• [ASSIGNED TASK] Each line from the one containing "Task: Switch to the Collaborator tab" to the end of the entries below is to be set down exactly; the pictures are not.
********
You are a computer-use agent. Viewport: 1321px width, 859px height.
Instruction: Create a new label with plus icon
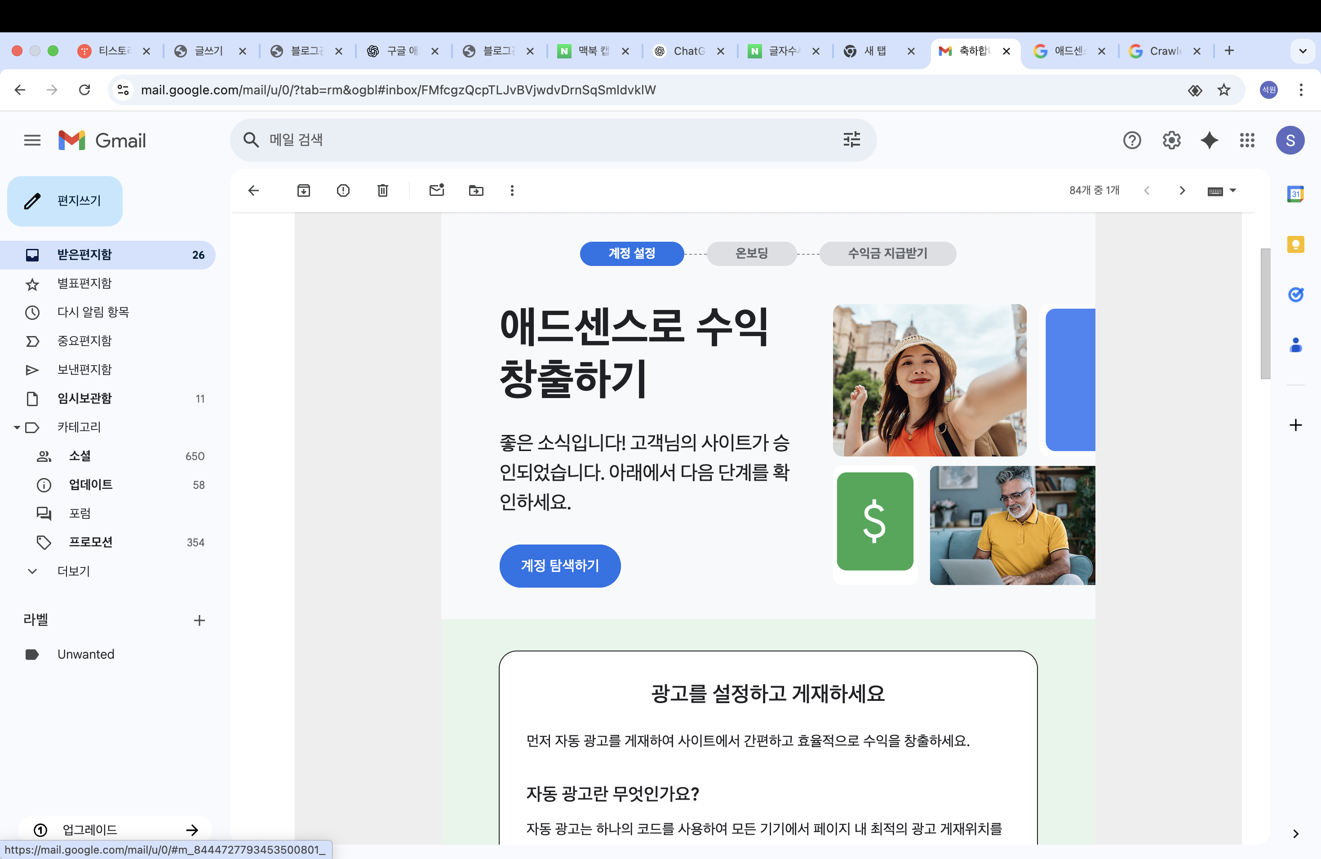click(199, 620)
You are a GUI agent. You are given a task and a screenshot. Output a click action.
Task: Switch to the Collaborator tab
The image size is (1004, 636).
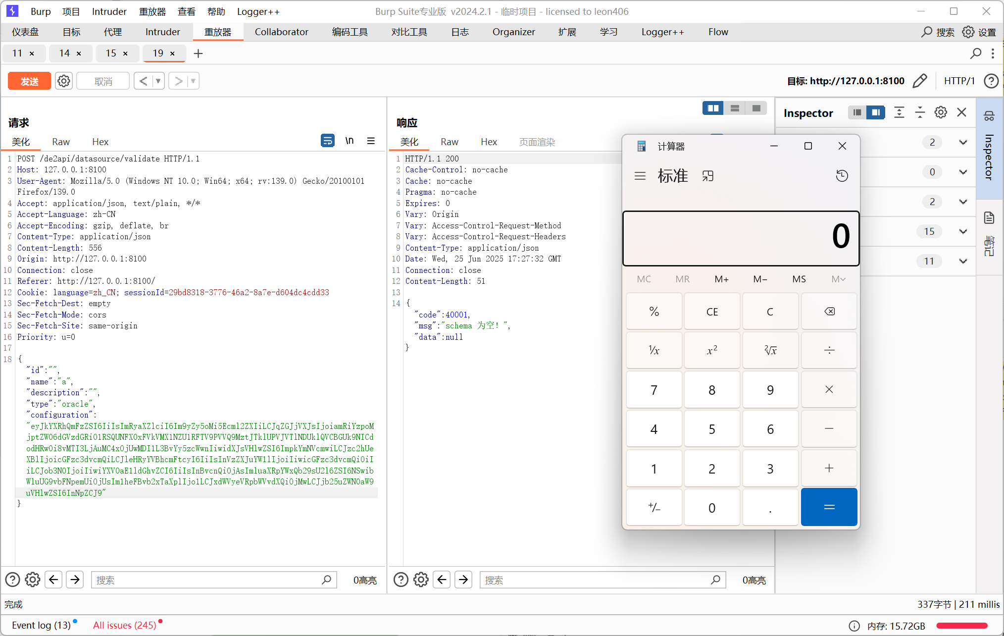point(281,32)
********
• [EXPECTED ANSWER]
Task: Switch to the Collaborator tab
The image size is (1004, 636).
point(281,32)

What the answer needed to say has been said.